Taktik.id – Pengurus Besar Muaythai Indonesia (PB MI) sedang menunjukkan “taring” organisasinya. Rapat Kerja Nasional (Rakernas) Muaythai Indonesia 2026 yang digelar di Hotel Bidakara, Jumat (10/4), tidak hanya berbicara soal medali, tetapi juga menjadi panggung pembuktian ketegasan kepemimpinan LaNyalla Mahmud Mattalitti dalam menghadapi gejolak internal.
Menteri Pemuda dan Olahraga, Erick Thohir, yang hadir dalam acara tersebut, memberikan visi besar. Baginya, Muaythai bukan lagi sekadar kontak fisik di atas ring, melainkan komoditas sport tourism yang menjanjikan.
“Saya yakin di bawah kepemimpinan Pak LaNyalla, muaythai bisa berkembang lebih luas, dari pembinaan hingga industri, serta memberi kontribusi bagi ekonomi dan penciptaan lapangan kerja,” ujar Erick Thohir.

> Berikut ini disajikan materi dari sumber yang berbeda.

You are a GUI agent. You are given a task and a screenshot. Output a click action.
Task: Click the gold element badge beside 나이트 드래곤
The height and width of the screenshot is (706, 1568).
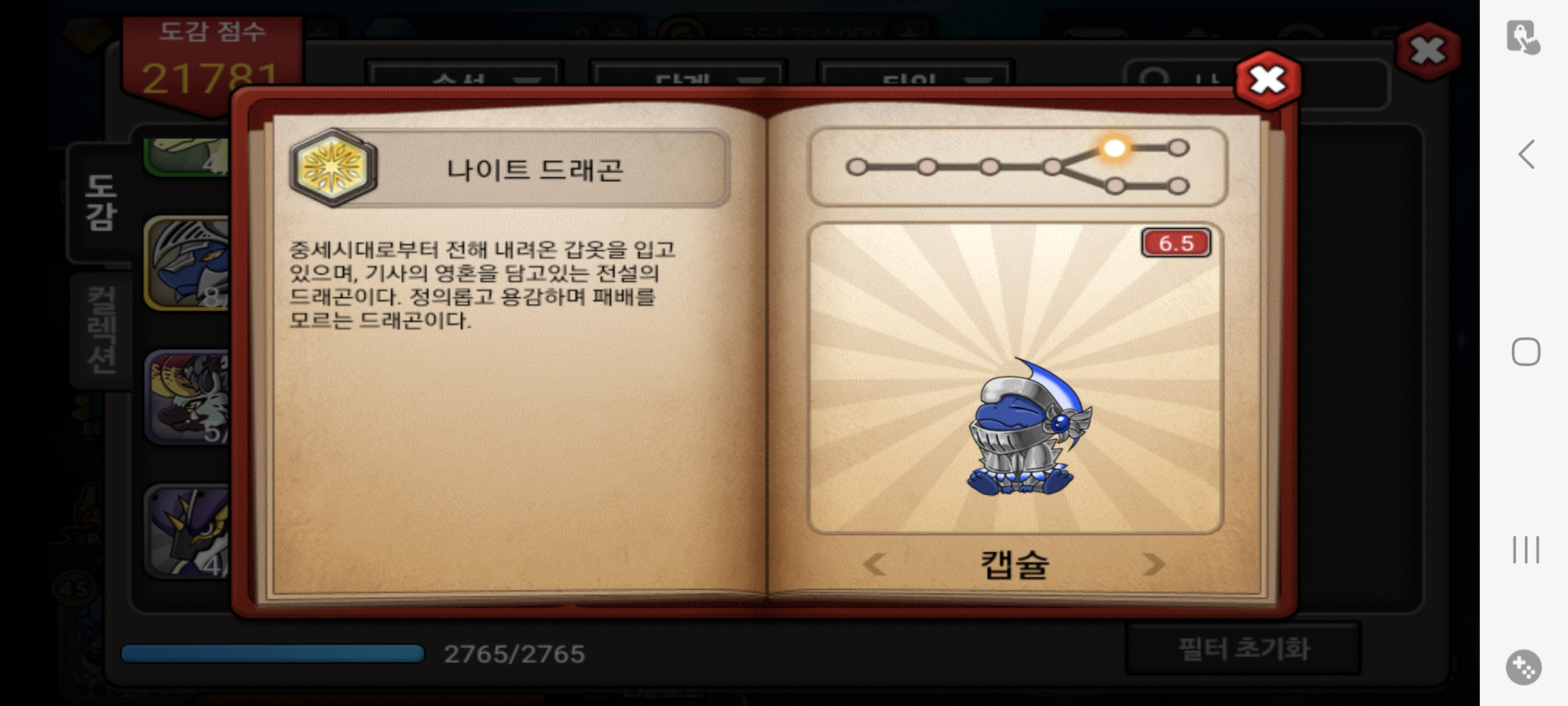tap(333, 167)
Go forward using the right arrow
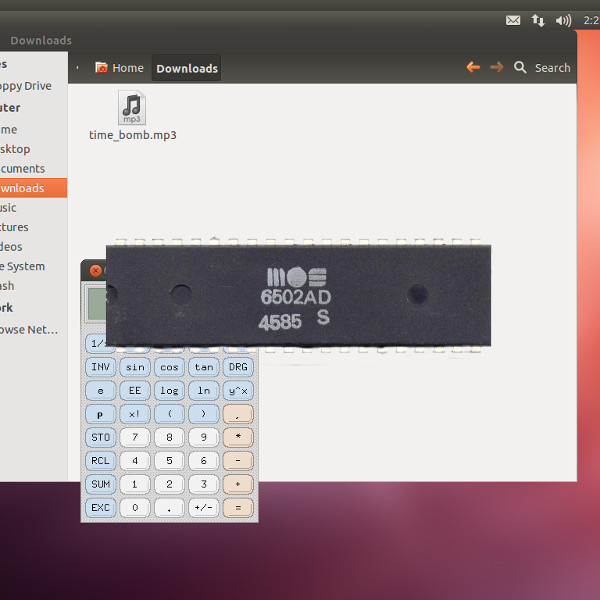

Erick mendorong Indonesia meniru negara lain yang sukses mengintegrasikan Muaythai ke dalam ekosistem pariwisata dan pertumbuhan ekonomi. Senada dengan itu, Ketua KOI Raja Sapta Oktohari menekankan pentingnya jam terbang atlet melalui frekuensi pertandingan yang lebih tinggi.
“Saya percaya kepemimpinan Bang LaNyalla mampu menjaga soliditas organisasi. Yang terpenting, kita fokus meraih kemenangan untuk Indonesia di tingkat internasional,” tegas Okto.
Meski dibanjiri dukungan dari petinggi olahraga nasional, suasana Rakernas sempat memanas saat LaNyalla secara terbuka mengungkap dinamika “panas” di tubuh organisasi. Menanggapi adanya mosi tidak percaya dari sejumlah pengurus provinsi, LaNyalla memilih langkah defensif yang agresif.
“Kami sudah menunjukkan seluruh bukti bahwa organisasi tetap berjalan dan program pembinaan dilaksanakan. Tuduhan tersebut tidak terbukti dan justru merugikan organisasi,” ungkap LaNyalla.
Langkah tegas pun diambil. PB MI resmi membekukan kepengurusan provinsi yang dianggap melayangkan tuduhan tanpa dasar demi menjaga wibawa organisasi.
“Kami terpaksa mengambil langkah tegas dengan membekukan kepengurusan yang menyampaikan tuduhan tanpa bukti. Ini demi menjaga marwah organisasi dan keberlangsungan pembinaan,” lanjutnya.
Meski diterpa isu internal, prestasi di ring internasional nyatanya tidak mandek. Pada SEA Games Thailand baru-baru ini, Indonesia berhasil membawa pulang satu perak dan empat perunggu. LaNyalla optimis bahwa jika bukan karena faktor eksternal, capaian tersebut bisa lebih berkilau.
“Capaian ini menjadi bukti bahwa pembinaan tetap berjalan. Bahkan seharusnya kita bisa meraih emas, namun ada faktor non-teknis yang tidak bisa kita kendalikan,” tambahnya.
Kini, fokus PB MI beralih sepenuhnya pada agenda 2026, termasuk Pekan Olahraga Beladiri di Sulawesi Utara dan persiapan jangka panjang menuju SEA Games Malaysia 2027. Dukungan kolektif pun mengalir, termasuk dari Marciano Norman selaku Ketua Umum KONI.
“Prestasi yang diraih menjadi bukti nyata kerja kolektif yang solid. Rakernas ini penting untuk evaluasi dan memastikan program ke depan berjalan lebih baik demi kemajuan atlet dan organisasi, yang penting semua harus berjalan sesuai dengan ADRT organisasi,” pungkas Marciano.
Rakernas ini pun ditutup dengan satu pesan kuat yaitu, Muaythai Indonesia siap bertarung di level industri, sembari memastikan rumah tangga organisasi tetap bersih dan disiplin.